At Fanfare Tickets in Carmel, upper-level seats start at about $90 each while pricier lower-level tickets begin at about $250 each, said Renny Harrison, owner of the brokerage.
The prices are much higher than what tickets on average would fetch for a typical regular-season game—$20 each for the upper level and $75 each for the lower level, he said.
On national ticket brokerage StubHub on Friday morning, courtside seats ranged from $849 each to $2,156 each. Upper-level seats started at $85 each and reached as high as $240.
Harrison at Fanfare said he only had a handful of tickets available in each of the price categories for Friday night’s game against the Cavaliers.
“It’s been great,” Harrison said of the Pacers’ playoff run. “It’s an extra boost for our business this time of year.”

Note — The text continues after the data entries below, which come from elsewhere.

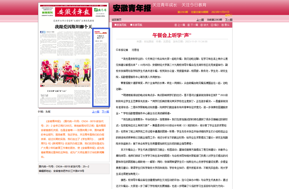
Task: Shrink text with 缩小 zoom-out icon
Action: (x=215, y=25)
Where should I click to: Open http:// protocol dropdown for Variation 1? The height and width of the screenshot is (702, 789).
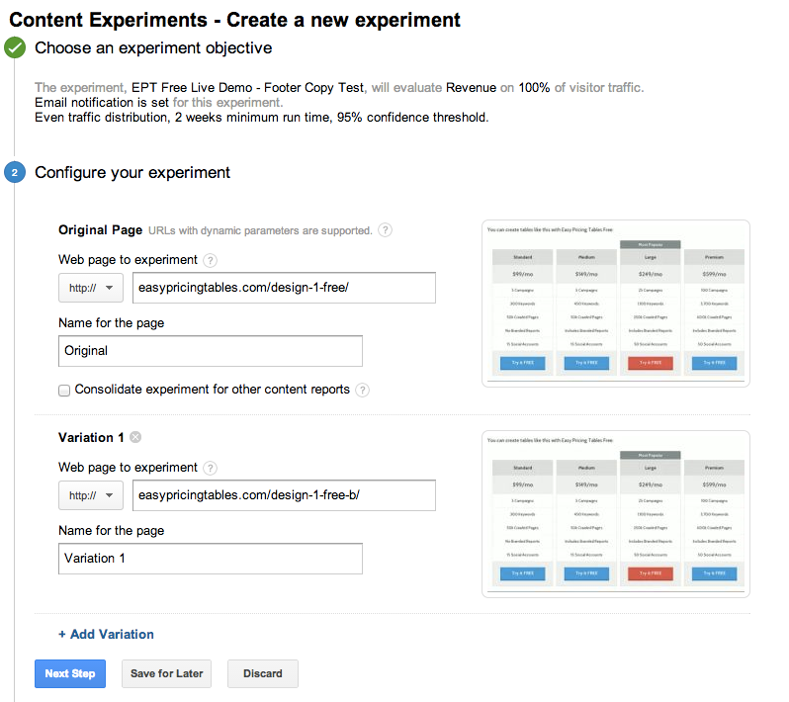(91, 495)
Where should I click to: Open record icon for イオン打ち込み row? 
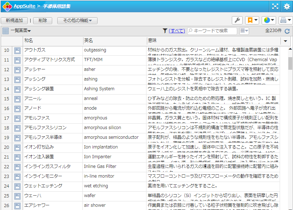[17, 147]
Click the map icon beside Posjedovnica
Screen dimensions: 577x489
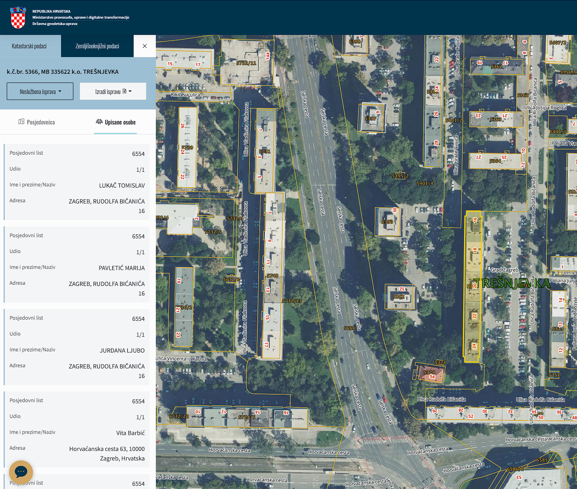click(x=21, y=122)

Starting the season with an unproven mix of players, the Pacers had some of the lowest-priced NBA tickets on the secondary market. But those prices increased nearly 42 percent from the beginning of the season to mid-February, from an average of $36.80 to $52.13 each, as the team highlighted its charismatic chemistry and the explosiveness of newly arrived Victor Oladipo. That surge was fifth-best in the NBA on a percentage basis, according to national ticket brokerage TickPick.
The Pacers return home to Bankers Life Fieldhouse from Cleveland tied 1-1 in the first-round playoff series.
A matchup against LeBron James and the star power he brings helps to sell more tickets, acknowledged Todd Taylor, head of Pacers ticket sales.
“The mot popular game [in the regular season] was Golden State, but the two home games against Cleveland were in the top five for sure,” Taylor said. “That’s because they’re a Central Division rival and they’ve got LeBron.”
Friday night’s game technically is sold-out, but tickets remained on both the secondary market and at the Pacers ticket office as of Friday morning. The home team typically has tickets available that it receives from the visiting team that went unsold, and from the NBA.
The Pacers also faced the Cavaliers in the first round of the playoffs last season but were swept in four games. This year, the Pacers won the first game on the road and narrowly lost on Wednesday, 100-97.
Fans are excited that the Pacers seem to have a legitimate chance of beating Cleveland, Harrison said.
“The Cavaliers are definitely our most attractive demand, as far as tickets,” he said. “It’s also in fans’ minds that we can win this series.”
To that end, Taylor at the Pacers doesn’t expect Bankers Life to be infiltrated by hoards of Cavaliers’ fans.
“I think it will be a very pro-Pacers crowd tonight,” he said.
Bankers Life will be awash in gold, as every fan attending the game will receive a gold Pacers T-shirt.
The game begins at 7 p.m. and will be available on both ESPN and Fox Sports Indiana. Game 4 of the series will be played Sunday evening in Indianapolis, and Game 5 on Wednesday in Cleveland. The series returns to Indianapolis on Friday for Game 6, if necessary. Game 7 would be back in Cleveland.